Critique de Denis Sanglard –
Acide
A ceux qui s’attendent à une nouvelle création trash de Rodrigo Garcia, ceux là seront déçus, au mieux déboussolés. Et c’est tant mieux. Preuve de la cohérence et de l’intelligence d’une œuvre parfaitement maîtrisée qui évite le toujours plus, la surenchère tant attendue par ceux qui ne voient en Rodrigo Garcia qu’un simple provocateur. A ce public là il donne aujourd’hui encore un démenti cinglant. Toujours aussi acide mais moins nerveux, plus intimiste, Rodrigo Garcia avec C’est comme ça et me faites pas chier s’empare de la parole, le fondement de l’art théâtral occidental avec cette recherche toujours de faire éclater de l’intérieur les codes dramaturgiques.
© Christian Berthelot
On se rapproche davantage de Goya et Agamemnon créés en 2006 au Théâtre de la Cité Internationale certes moins performatif que Et balancez mes cendres sur Mickey ou J’ai acheté une pelle en solde chez Ikea pour creuser ma tombe par exemple. Du moins en apparence car la force de Rodrigo Garcia est d’avoir intégré la performance et d’en avoir fait un élément dramaturgique au service de la théâtralité et non une entité en marge. C’est encore plus évident ici ou rien ne semble heurter. Avec une certaine perversion. Puisque l’acteur principal pour lequel ce texte a été écrit est aveugle mais ne joue pas de sa cécité. Qu’il soit non voyant n’est plus ni moins qu’anecdotique, de ce coté là du moins il n’y aura pas de performance. Tant pis pour notre voyeurisme. C’est comme ça et me faites pas chier se concentre donc sur le texte et demande aux spectateurs une attention plus que soutenue. Texte fleuve, où sont décrites entre autre les fresques de Masaccio centrées sur les figures d’Adam et Eve fuyant le paradis, qui dénonce la parole en question comme incapable dans l’absolu à saisir le réel. Parole muée en communication, la vie résumée en commentaire font le tragique de la condition humaine saisie dans le seul lien qui relie l’homme à ses semblables. Et faillite aussi de fait du théâtre occidental. Et surtout abordant peut être pour la première fois de façon plus frontale l’intime, il y a comme un renversement de perspective, une volonté à revenir vers l’individu isolement. Nous sommes passés du collectif à la personne.

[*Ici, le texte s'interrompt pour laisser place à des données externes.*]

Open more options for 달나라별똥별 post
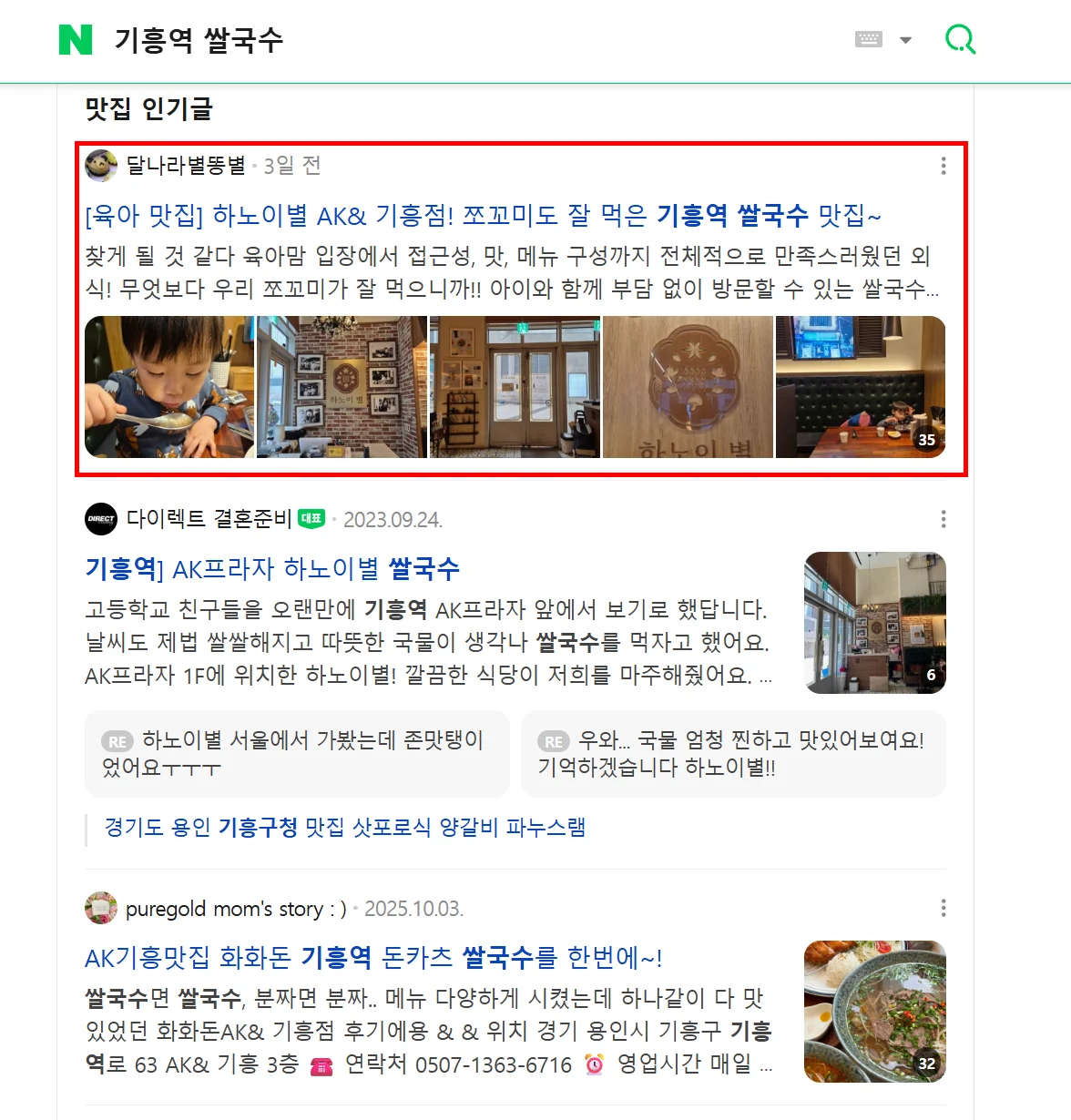Image resolution: width=1071 pixels, height=1120 pixels. pos(944,166)
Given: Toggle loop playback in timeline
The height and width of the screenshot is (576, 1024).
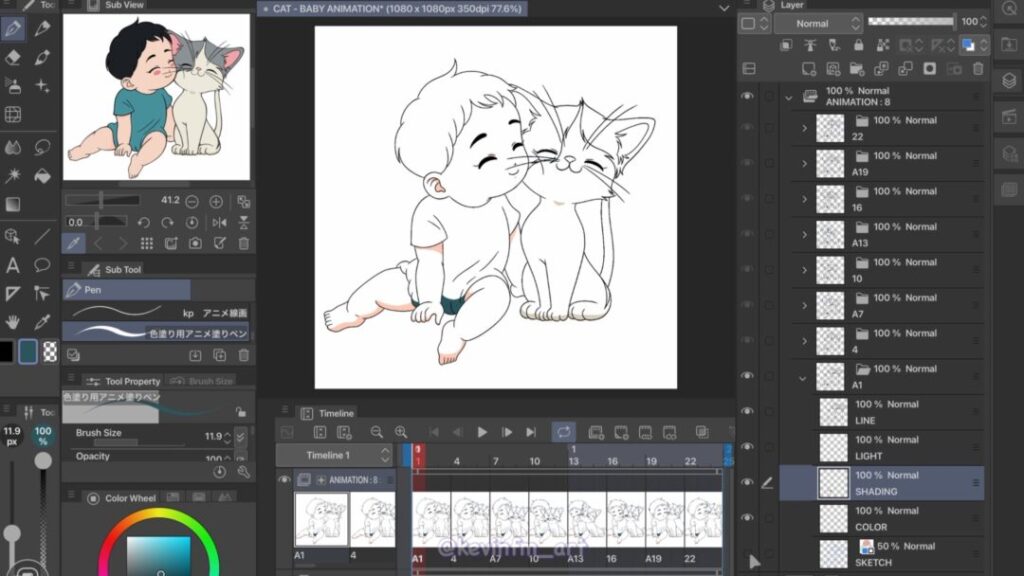Looking at the screenshot, I should [564, 432].
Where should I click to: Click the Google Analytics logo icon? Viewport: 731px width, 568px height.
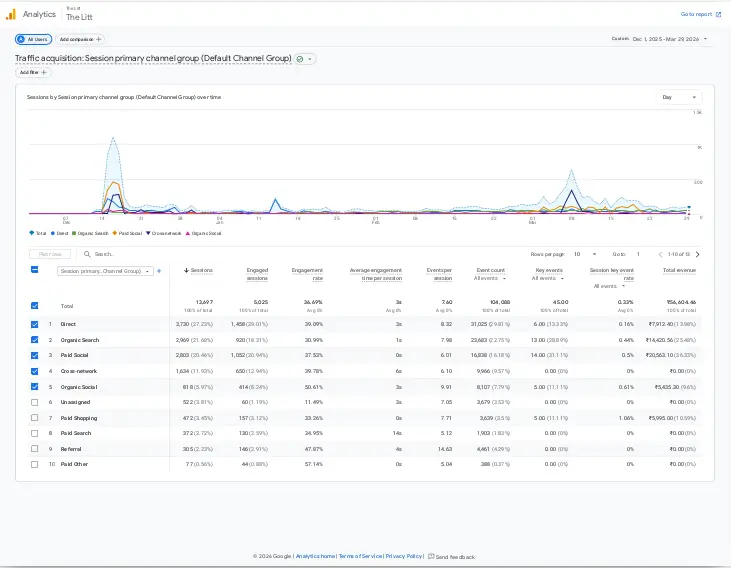10,14
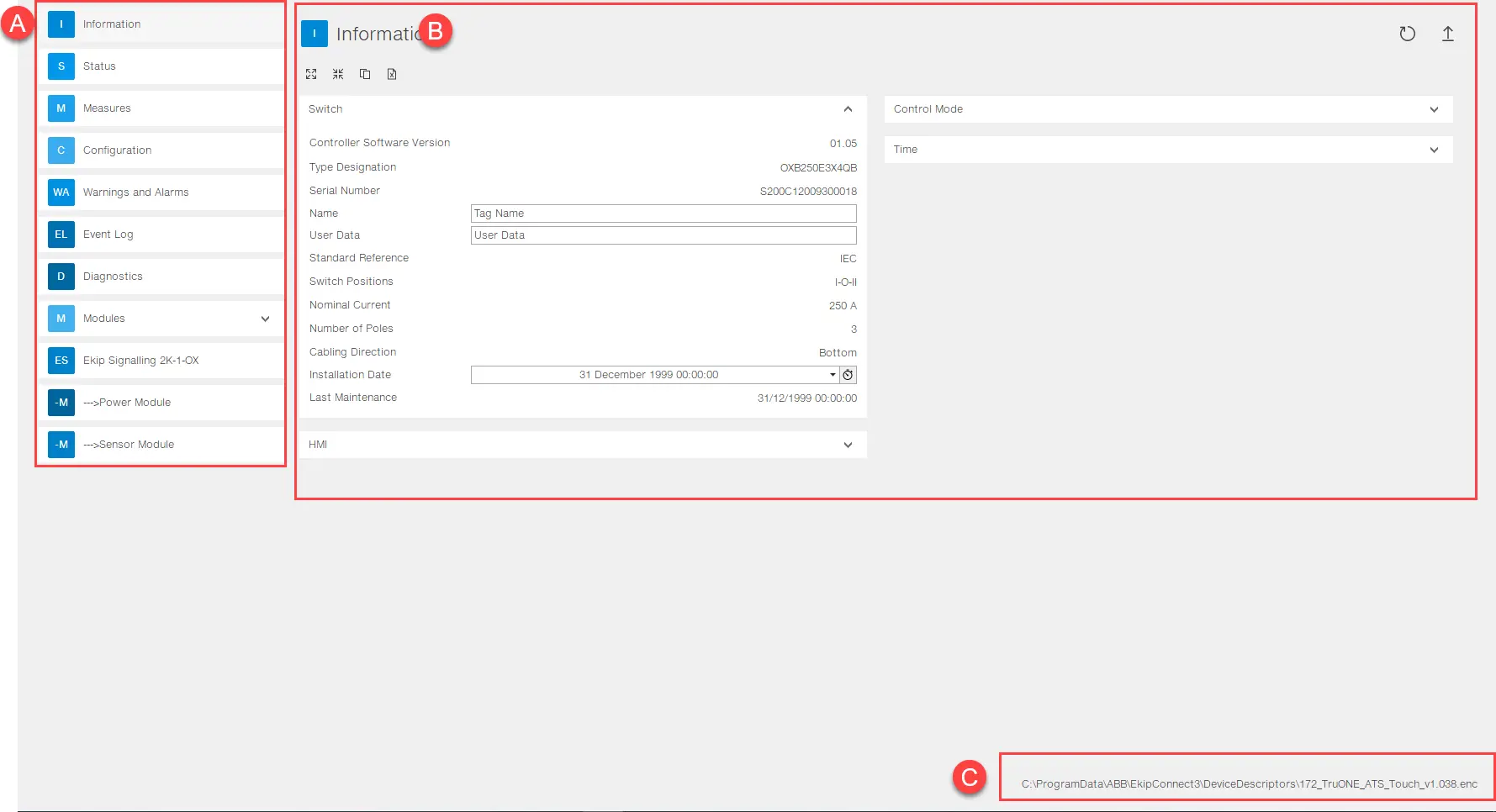Viewport: 1496px width, 812px height.
Task: Click the Tag Name input field
Action: [663, 214]
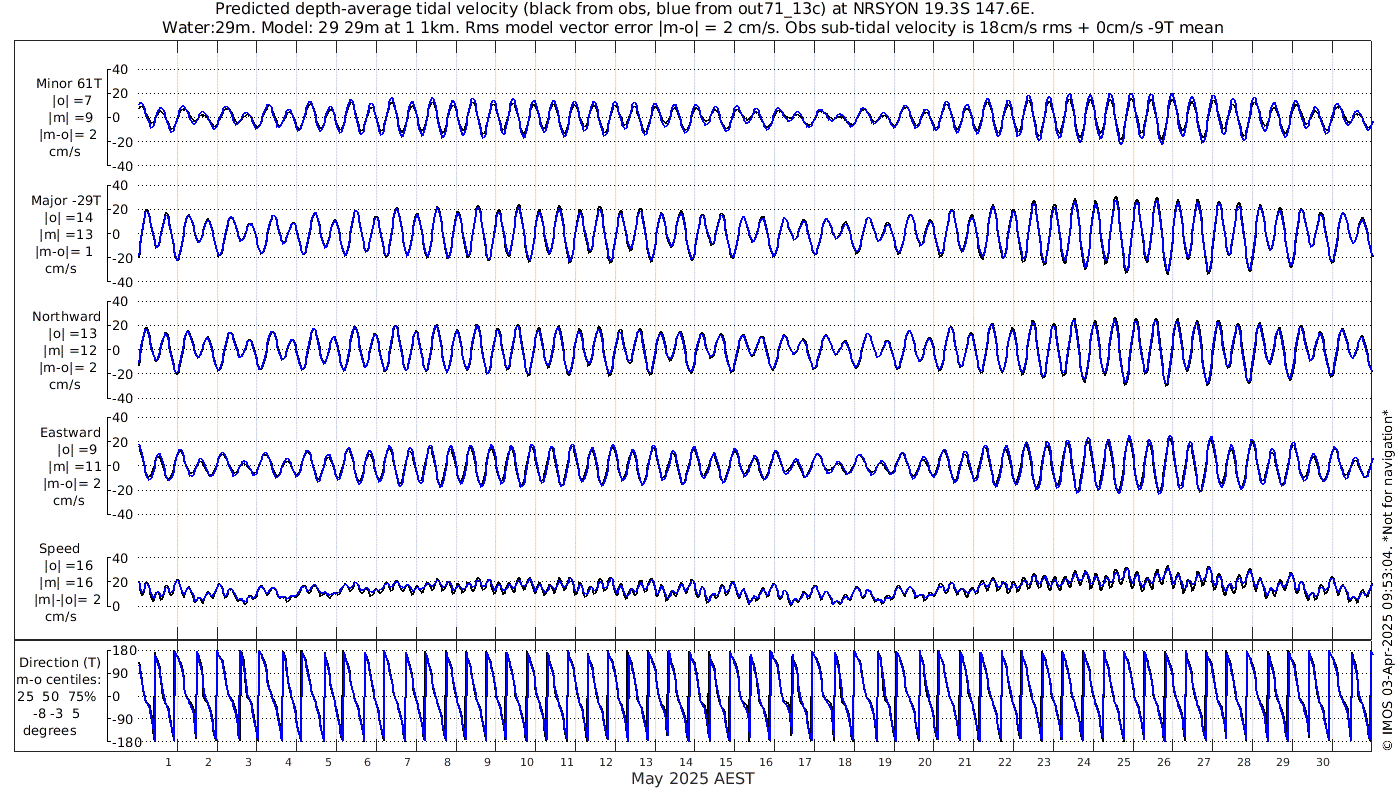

Physique, visuel et sonore
© Christian Berthelot
Cette création est traversée d’images moins saisissantes que poétiques. Qui d’autre mieux que Rodrigo Garcia est capable de transformer un homme en paysage en proie aux flammes ? Si chaque image porte un sens qui parfois nous échappe qu’importe. Rodrigo Garcia en accord avec son sujet excelle à ne jamais expliciter ni s’appesantir. Sur le plateau cerné de cymbales d’orchestre, l’acteur aveugle Melchior Derouet déroule imperturbablement son texte, déambule, lit, danse avec fureur en éructant la phrase qui donne son titre à cette œuvre, joue des cymbales… Son image nous trouble quand se faisant maquiller apparaît projeté en gros plan sur le mur son visage androgyne. Se jouant des codes Rodrigo Garcia brouille avec malignité les frontières. Théâtre toujours aussi physique et visuel donc et également violemment sonore. Mais ici il y a alternance entre douceur mélancolique et fureur hystérique, bourrasque soudaine qui vient tout balayer sur le plateau. Quand volent les livres balancés par le narrateur, quand Mozart éclate en fanfare et que dansent de petits pantins mécaniques, quand l’actrice Nuri Lloansi en vient à arracher avec les dents le tee-shirt de Melchior Derouet. C’est cette violence latente derrière chaque image poétique qui signe sans doute le mieux cette nouvelle création. Nous sommes sur un fil tendu qui jamais ne se rompt.
Confusion
Mais pouvons nous faire confiance aux images ? La toute dernière et magnifique est sans doute la plus explicite. Nuri Lloansi nue sur une plage que lèchent les vagues n’est qu’un leurre de plus. Entre sa fabrication et sa projection c’est toute la tromperie du monde et toute l’illusion de la création théâtrale qui éclatent. Serions nous donc aveugle à nos propres mensonges ? Tout semble n’être que confusion et c’est justement cette confusion qu’avec rouerie Rodrigo Garcia crée dans le public. Mise en abyme, mise en perspective, nous sommes brutalement retournés comme une peau de lapin. La désillusion n’est que l’aboutissement logique de nos illusions.« Les histoires sont nécessaires, à condition de ne pas croire en elles. »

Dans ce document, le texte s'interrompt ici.